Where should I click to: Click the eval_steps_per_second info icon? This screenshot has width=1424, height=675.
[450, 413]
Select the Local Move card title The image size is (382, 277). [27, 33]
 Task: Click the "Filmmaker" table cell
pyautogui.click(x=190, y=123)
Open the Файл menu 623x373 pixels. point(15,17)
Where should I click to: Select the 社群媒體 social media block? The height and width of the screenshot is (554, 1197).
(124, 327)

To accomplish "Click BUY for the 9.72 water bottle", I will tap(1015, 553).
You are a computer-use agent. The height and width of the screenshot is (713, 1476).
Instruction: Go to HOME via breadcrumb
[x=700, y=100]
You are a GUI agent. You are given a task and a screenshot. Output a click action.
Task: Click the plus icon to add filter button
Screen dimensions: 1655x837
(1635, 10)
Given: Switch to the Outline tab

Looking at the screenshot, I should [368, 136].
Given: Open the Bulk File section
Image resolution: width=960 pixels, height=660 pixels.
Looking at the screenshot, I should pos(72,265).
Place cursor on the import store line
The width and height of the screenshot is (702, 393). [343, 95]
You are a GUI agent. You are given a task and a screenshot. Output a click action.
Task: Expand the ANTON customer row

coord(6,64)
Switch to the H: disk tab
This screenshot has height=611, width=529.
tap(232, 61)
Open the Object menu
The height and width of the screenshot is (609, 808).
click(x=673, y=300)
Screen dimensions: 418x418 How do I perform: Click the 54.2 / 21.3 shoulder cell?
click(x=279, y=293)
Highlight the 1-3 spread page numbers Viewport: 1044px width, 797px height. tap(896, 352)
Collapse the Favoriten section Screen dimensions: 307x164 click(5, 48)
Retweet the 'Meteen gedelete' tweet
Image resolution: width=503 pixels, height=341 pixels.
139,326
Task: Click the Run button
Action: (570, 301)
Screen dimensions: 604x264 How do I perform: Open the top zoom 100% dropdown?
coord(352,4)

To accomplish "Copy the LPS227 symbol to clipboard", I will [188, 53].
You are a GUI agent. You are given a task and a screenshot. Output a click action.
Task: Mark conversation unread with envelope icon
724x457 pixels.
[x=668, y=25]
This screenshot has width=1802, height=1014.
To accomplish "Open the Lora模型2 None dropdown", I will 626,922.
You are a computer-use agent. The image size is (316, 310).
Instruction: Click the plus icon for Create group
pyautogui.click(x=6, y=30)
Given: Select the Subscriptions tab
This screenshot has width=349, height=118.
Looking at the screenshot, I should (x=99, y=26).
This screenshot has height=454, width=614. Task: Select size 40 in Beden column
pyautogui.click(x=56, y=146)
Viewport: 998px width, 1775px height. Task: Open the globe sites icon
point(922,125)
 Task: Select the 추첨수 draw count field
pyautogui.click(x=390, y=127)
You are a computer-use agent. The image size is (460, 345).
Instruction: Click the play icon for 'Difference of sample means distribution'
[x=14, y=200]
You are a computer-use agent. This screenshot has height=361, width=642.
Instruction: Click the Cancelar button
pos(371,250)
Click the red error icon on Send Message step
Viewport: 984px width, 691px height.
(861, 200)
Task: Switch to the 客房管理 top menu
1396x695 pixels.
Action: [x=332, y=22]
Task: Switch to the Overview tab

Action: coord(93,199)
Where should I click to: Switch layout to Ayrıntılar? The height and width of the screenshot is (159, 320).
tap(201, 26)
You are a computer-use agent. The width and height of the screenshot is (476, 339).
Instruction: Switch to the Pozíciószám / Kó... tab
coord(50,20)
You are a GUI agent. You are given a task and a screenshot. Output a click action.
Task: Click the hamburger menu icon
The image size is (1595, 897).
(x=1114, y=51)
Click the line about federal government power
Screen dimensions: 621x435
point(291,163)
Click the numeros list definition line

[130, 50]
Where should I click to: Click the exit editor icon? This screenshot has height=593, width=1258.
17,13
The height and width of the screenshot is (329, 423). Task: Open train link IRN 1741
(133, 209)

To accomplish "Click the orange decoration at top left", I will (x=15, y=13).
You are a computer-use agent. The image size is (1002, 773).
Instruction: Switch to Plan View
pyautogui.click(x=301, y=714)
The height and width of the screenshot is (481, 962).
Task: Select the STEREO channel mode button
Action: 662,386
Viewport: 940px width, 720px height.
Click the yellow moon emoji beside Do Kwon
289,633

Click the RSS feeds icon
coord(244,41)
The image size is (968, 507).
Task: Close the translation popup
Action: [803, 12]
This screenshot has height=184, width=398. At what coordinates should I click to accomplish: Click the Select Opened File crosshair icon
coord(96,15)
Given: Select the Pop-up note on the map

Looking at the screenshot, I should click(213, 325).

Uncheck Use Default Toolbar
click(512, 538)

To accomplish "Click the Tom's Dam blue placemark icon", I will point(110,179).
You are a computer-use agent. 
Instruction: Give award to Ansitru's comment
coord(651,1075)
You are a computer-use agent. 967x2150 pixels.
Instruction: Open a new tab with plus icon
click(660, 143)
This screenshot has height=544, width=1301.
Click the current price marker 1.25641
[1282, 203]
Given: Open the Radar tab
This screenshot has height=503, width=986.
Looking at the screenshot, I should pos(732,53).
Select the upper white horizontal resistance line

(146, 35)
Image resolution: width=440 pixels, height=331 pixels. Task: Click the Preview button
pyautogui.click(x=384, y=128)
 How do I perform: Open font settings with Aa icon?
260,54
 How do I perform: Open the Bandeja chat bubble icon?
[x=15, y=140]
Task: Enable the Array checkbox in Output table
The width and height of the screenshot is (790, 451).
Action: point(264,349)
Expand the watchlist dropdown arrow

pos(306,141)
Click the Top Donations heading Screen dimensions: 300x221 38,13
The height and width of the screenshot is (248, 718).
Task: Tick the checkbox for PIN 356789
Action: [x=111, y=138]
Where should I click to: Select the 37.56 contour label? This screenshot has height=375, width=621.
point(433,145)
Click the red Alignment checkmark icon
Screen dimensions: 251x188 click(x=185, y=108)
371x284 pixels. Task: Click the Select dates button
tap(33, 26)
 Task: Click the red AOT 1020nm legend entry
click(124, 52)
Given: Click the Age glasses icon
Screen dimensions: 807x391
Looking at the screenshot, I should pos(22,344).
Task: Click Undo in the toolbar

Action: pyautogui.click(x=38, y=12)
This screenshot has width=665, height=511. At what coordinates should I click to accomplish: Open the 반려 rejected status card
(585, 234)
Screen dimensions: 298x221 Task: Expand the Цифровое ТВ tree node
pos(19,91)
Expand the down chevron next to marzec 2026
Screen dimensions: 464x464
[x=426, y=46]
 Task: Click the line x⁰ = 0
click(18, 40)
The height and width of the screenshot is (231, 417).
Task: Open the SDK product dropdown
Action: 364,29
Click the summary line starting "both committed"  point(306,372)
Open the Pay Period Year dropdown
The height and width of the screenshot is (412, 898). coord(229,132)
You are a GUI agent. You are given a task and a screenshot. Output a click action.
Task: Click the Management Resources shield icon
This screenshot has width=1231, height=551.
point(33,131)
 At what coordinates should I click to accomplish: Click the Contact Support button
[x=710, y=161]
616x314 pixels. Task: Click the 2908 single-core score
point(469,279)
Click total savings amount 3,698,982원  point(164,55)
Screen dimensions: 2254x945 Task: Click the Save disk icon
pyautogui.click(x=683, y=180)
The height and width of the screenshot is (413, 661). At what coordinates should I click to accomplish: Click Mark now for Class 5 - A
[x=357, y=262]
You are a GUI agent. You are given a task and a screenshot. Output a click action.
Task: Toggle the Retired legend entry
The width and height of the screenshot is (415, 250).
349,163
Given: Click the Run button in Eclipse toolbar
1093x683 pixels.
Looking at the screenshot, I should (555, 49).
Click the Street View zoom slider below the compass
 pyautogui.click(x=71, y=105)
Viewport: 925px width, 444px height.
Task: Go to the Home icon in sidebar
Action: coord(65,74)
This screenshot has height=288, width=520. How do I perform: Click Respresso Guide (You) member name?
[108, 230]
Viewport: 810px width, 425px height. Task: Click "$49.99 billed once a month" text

++++++++++++++++++++

- EXERCISE INSTRUCTIONS: Each line in the listing above from the one containing "Click the red Alignment checkmark icon" through the one containing "Click total savings" should be repeated exactly, and no other line.

- RESPONSE FOR THIS EXERCISE:
Click the red Alignment checkmark icon
Screen dimensions: 251x188 click(x=185, y=108)
371x284 pixels. Task: Click the Select dates button
tap(33, 26)
 Task: Click the red AOT 1020nm legend entry
click(124, 52)
Given: Click the Age glasses icon
Screen dimensions: 807x391
Looking at the screenshot, I should pos(22,344).
Task: Click Undo in the toolbar

Action: pyautogui.click(x=38, y=12)
This screenshot has width=665, height=511. At what coordinates should I click to accomplish: Open the 반려 rejected status card
(585, 234)
Screen dimensions: 298x221 Task: Expand the Цифровое ТВ tree node
pos(19,91)
Expand the down chevron next to marzec 2026
Screen dimensions: 464x464
[x=426, y=46]
 Task: Click the line x⁰ = 0
click(18, 40)
The height and width of the screenshot is (231, 417).
Task: Open the SDK product dropdown
Action: 364,29
Click the summary line starting "both committed"  point(306,372)
Open the Pay Period Year dropdown
The height and width of the screenshot is (412, 898). coord(229,132)
You are a GUI agent. You are given a task and a screenshot. Output a click action.
Task: Click the Management Resources shield icon
This screenshot has width=1231, height=551.
point(33,131)
 At what coordinates should I click to accomplish: Click the Contact Support button
[x=710, y=161]
616x314 pixels. Task: Click the 2908 single-core score
point(469,279)
Click total savings amount 3,698,982원  point(164,55)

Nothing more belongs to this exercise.